Three weeks ago, I together with two other TEONITE developers took part in PyCon PL 2016 , a Polish conference obviously dedicated to everything Python-related. Today, three weeks after the conference, I decided to write a bit about my PyCon PL impression and present some conclusion I came with.
Favorite talks and topics
Naturally, there were some very interesting talks as well as those less interesting, at least for me. Of course, all of them were about Python usage or related to Python, like Colorful deployments by Maciej Szulik in which he talked about continuous delivery and some strategies of deployment and presented them on the Python-written project example.

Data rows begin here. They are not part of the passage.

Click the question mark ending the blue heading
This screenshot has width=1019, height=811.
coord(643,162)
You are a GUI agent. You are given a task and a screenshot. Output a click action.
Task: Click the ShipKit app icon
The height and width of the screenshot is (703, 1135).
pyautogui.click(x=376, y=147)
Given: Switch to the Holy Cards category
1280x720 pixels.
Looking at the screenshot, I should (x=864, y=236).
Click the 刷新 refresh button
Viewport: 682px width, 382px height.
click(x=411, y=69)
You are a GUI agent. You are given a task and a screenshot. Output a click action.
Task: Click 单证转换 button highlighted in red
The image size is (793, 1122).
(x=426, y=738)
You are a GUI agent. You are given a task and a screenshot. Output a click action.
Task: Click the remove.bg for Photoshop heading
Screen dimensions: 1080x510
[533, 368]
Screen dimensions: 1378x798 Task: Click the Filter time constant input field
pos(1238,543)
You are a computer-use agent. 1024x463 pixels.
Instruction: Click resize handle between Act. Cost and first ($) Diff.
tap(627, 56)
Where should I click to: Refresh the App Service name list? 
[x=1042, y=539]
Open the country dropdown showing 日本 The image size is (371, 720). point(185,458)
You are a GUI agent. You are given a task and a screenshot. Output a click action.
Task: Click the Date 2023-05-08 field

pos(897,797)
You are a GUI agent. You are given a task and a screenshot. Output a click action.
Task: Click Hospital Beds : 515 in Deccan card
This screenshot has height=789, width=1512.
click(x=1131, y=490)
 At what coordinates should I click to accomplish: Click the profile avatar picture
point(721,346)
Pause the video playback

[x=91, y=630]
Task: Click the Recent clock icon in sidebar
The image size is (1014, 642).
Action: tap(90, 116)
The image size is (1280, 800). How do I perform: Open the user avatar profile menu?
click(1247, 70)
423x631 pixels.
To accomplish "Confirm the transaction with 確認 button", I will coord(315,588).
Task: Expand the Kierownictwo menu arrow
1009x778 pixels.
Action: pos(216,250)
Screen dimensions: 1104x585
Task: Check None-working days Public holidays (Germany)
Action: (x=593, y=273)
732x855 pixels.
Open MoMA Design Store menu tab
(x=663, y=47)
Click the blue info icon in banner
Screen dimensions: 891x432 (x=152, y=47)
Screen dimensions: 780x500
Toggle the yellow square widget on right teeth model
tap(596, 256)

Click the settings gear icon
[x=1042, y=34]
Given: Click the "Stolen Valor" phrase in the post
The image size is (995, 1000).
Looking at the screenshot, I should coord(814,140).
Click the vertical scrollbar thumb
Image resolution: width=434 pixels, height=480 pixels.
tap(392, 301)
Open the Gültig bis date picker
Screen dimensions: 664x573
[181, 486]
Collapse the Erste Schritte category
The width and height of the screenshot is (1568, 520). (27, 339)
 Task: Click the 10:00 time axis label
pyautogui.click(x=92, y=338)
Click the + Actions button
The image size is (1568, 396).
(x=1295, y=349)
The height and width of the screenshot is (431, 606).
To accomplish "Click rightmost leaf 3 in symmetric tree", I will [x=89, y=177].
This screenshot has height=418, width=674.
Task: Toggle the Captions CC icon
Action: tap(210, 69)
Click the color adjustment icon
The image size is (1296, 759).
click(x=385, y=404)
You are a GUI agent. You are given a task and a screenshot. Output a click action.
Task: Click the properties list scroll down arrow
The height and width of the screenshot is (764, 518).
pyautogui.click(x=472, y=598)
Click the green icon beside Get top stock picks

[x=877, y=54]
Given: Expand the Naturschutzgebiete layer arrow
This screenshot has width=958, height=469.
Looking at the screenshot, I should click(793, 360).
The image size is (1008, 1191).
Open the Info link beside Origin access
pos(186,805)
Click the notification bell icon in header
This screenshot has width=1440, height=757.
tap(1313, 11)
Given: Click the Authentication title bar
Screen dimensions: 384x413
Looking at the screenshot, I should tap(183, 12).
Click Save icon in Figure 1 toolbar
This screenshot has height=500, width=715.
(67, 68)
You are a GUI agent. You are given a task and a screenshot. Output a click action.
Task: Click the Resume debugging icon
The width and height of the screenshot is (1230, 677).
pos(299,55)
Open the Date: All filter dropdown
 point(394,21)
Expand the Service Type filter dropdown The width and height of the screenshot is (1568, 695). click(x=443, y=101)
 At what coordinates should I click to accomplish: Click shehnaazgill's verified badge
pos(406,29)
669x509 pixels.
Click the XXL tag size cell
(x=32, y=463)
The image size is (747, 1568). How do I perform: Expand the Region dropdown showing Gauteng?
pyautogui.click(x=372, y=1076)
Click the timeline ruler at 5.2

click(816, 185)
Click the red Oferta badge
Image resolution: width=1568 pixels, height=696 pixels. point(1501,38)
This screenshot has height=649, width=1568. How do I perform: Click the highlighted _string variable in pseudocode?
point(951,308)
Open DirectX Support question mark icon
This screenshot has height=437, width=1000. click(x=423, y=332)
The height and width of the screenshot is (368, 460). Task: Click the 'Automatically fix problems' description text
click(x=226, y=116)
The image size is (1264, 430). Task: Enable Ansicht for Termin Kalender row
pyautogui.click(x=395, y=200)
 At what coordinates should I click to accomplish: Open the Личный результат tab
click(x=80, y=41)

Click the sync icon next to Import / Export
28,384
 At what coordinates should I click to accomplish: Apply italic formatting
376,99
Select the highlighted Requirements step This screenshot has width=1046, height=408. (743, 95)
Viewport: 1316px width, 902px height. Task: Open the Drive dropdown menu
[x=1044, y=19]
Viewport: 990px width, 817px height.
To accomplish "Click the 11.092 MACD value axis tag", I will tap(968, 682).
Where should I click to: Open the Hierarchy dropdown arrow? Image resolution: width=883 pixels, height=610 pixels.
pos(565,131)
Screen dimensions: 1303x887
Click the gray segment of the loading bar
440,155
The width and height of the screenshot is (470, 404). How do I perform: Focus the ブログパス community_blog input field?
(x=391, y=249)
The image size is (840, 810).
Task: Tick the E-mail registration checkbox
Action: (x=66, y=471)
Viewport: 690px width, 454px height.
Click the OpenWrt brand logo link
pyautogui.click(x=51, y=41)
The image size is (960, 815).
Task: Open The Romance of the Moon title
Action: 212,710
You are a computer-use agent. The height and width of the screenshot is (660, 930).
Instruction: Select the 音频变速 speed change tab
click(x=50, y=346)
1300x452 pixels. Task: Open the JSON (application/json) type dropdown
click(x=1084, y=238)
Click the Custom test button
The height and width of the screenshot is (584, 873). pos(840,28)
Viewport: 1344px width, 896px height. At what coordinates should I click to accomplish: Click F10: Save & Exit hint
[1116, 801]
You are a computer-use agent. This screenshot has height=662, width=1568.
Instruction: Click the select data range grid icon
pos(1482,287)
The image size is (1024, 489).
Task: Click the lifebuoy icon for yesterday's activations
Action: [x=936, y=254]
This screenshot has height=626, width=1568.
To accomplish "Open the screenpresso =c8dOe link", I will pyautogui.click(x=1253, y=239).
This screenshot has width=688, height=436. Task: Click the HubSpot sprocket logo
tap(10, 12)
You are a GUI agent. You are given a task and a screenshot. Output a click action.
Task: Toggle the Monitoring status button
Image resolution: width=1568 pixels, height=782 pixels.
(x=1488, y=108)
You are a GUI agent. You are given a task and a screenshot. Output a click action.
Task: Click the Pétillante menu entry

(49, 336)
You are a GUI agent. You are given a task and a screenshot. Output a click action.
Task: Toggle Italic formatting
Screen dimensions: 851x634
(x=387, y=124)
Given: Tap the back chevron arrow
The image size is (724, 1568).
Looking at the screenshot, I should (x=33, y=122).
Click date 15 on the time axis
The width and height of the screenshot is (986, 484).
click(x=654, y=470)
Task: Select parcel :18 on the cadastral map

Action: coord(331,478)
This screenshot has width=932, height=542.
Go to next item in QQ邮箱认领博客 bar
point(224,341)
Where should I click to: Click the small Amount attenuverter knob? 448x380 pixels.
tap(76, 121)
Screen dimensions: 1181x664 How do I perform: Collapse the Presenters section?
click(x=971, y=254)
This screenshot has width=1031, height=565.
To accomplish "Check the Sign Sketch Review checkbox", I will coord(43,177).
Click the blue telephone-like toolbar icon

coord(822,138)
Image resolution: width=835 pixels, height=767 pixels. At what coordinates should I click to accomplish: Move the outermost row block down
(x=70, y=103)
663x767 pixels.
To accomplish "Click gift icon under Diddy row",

In the retrospect, one of the better talks was Nicholas Tollervey’s Python in Education . He talked about the UK’s Python community and its role in UK’s economic, political and educational landscape. He also presented the Micro Bit (stylized as micro:bit) which is a ARM-based embedded system developed for educational purposes by BBC. Packed with ARM Cortex-M0 processor, accelerometer and magnetometer, USB port, Bluetooth connectivity, 25 LEDs and two programmable buttons gives quite a number of applications and use cases. Generally, a great tool to learn programming. Nicholas Tollervey also talked about how the micro:bit is used by 11-12 years olds in schools to learn basics of the programming by using simplified Python – MicroPython. Personally, I think that this is a great way to interest children in programming basics and familiarize them with fundamental practices and way of thinking.
One of the topic I’m very much into is machine learning and everything related to it. Thus, I went on the talk about building foundation for Ukrainian NLP (Natural Language Processing). Generally, our Eastern neighbors scraped a ton of Ukrainian websites and treated the data with some deep learning magic. For me, important conclusion was that there is a smaller number of tools for languages other than English, so it’s harder to work with languages like Ukrainian or to work on Polish language, we would need to also do some major scraping. And I mean MAJOR.
I also like the idea of lightning talks.Time limit of 5 minutes forced people to cut the claptrap and talk only about juicy, important parts without going into unnecessary details. Of course, if you wanted some details, you could just go and ask the speaker off-stage.
Without boasting (Ok, maybe just a bit.) I can honestly say that all three of us are experienced developers that know Python, its capabilities and use cases very well. Maybe, that’s why we didn’t learn as much from some of the talks. For example, I was counting that talk titled Machine learning – how to solve complex problems (original title: Uczenie maszynowe – czyli jak rozwiązywać nietrywialne problemy ) will be about application of machine learning methods to solve really complex and significant problems from different fields of expertise. In practice, it was a list of various Python libraries for machine learning and data science like scikit-learn or PyBrain used by the speaker in his biology research. Not very interesting for developers working in enterprise or web. Likewise, Artur Czepiel’s Evolution of “Best Practices” in Django was all about very basic Django stuff and definitions.
Now, don’t get me wrong. I don’t want to say that the talks itself were bad, or that presenting Python basics is bad. On the contrary! We still could get some minor details we didn’t know/didn’t think about before even from the talks about fundamentals. They just weren’t as helpful and mind blowing as we expected. However, for someone starting a Python journey, PyCon PL 2016 would be a perfect conference to learn about vast possibilities of Python application in science, machine learning, web, and education.
To conclude, I quite enjoyed PyCon PL 2016: I’ve learned some new things and met some interesting people. It’s also good to have a Python conference in Poland. I’m looking forward to PyCon PL 2017. Who knows, maybe I’ll even apply my own topic?